At the height of the storm on June 9 which decimated homes and left thousands without electricity, Liz, 71, was forced to bunker down in a home without power knowing her family were in danger.

“It was extremely windy, but through the curtains I could see the flash of an emergency vehicle,” Liz said.


“I was a bit spooked because it's extremely isolated where I was, but I bravely went out and two firemen told me an emergency call had been made from the address.

“I told them I hadn’t made the call, but it must have been my daughter who was in a house about 1 mile away.”

Having described exactly where her daughter and family lived, Liz waited to get a call from emergency responders to tell her if they were safe.

Shortly after, as huge gum trees crashed down outside, Liz’s phone battery went flat.

“I had to sit all night in my room in the cold,” she said.

“All the while I didn’t know what was happening with my family.”

When dawn broke Liz huddled in her car and charged her phone.

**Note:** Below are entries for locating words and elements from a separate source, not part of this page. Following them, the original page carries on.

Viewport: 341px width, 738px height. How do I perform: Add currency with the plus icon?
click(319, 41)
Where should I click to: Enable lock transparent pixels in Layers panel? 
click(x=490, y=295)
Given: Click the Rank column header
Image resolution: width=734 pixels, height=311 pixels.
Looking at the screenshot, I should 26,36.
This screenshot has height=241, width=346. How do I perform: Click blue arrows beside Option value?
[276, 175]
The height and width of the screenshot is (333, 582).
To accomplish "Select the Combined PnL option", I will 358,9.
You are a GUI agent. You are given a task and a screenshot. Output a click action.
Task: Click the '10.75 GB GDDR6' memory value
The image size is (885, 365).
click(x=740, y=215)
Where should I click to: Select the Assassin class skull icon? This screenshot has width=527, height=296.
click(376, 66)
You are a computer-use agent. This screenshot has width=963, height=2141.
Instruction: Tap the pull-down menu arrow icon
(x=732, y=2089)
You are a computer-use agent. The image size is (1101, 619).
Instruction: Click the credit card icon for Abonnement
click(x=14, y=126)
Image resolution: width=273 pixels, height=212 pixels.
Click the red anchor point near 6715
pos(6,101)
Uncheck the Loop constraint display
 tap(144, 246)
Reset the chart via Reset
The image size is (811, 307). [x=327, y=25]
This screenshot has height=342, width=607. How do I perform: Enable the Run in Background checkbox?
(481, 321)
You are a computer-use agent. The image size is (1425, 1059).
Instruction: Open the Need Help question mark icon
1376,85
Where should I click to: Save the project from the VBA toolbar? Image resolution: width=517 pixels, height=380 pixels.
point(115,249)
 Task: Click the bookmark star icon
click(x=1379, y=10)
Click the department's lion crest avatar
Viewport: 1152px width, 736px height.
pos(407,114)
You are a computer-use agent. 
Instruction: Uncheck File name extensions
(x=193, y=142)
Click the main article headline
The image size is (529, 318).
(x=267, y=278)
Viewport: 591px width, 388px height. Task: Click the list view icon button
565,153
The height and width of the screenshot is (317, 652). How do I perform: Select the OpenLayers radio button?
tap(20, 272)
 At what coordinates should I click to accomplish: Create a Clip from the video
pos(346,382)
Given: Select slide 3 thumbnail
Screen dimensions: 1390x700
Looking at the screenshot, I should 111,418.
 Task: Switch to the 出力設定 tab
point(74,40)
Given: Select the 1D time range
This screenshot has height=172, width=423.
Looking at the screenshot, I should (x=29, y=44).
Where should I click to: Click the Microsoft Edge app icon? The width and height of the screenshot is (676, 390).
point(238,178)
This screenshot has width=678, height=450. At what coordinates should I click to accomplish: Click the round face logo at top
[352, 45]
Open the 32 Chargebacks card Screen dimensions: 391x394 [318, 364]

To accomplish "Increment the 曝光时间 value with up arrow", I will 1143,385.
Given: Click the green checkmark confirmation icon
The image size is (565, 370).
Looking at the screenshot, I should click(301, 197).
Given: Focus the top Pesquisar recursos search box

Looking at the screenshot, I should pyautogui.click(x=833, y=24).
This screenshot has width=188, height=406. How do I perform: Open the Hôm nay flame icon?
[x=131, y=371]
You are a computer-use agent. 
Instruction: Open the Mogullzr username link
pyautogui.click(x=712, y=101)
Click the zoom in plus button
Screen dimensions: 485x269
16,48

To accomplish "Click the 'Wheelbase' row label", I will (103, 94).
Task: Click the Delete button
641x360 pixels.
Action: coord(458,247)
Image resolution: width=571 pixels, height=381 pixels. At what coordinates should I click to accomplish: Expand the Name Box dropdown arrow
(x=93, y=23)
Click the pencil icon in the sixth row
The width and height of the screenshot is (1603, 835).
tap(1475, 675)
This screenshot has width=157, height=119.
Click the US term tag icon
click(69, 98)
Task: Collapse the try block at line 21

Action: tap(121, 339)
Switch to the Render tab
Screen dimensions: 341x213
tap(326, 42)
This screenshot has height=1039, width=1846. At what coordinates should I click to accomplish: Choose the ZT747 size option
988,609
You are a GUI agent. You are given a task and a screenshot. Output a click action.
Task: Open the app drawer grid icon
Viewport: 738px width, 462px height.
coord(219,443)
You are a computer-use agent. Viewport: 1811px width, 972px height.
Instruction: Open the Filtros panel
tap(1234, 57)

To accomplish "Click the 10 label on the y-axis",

Her family were safe, but their home, “a little wooden hills cottage” in Sassafras, was uninhabitable.

Much of the aftermath of the storm is a blur, but following nights sleeping in her clothes to keep warm in a house without power, and time at friend’s houses, Liz learnt of an offer to stay at Nellie Melba.

Ryman Healthcare offered free accommodation to any Dandenong Ranges resident aged over 65 who could not live in their home because of damage our lack of power caused by the devastating weather.



Ryman Healthcare Victorian Sales and Community Relations Manager Debra Richardson said it was a privilege to be able to help.

“Kindness and caring are integral to everything we do at Ryman,” she said.

“To be able to help people who have been so impacted by what happened is extremely humbling.”

Staying at the village had allowed her time to begin to process what she had been through, Liz said.

“I saw the apartment and thought wow, blimey!”

“This is fantastic because it has everything I need and there were even lovely flowers waiting for me.

“Having this time here will let me regain my strength to face the future.

“These little feelings are going down my back as the weight is lifted off my shoulders.”

Both village staff and residents had made her feel right at home, with Liz enjoying meals in the dining room with new Nellie Melba friends.

“To the residents and staff here I say, ‘thank you 1000 times’, this is such a sanctuary,” she said.

Liz encouraged others in the Dandenong Ranges to take up the offer of accommodation at the village.

“They are very caring people and they will make sure you have a good break so we can all be in a better place to help ourselves and our community process what has happened.”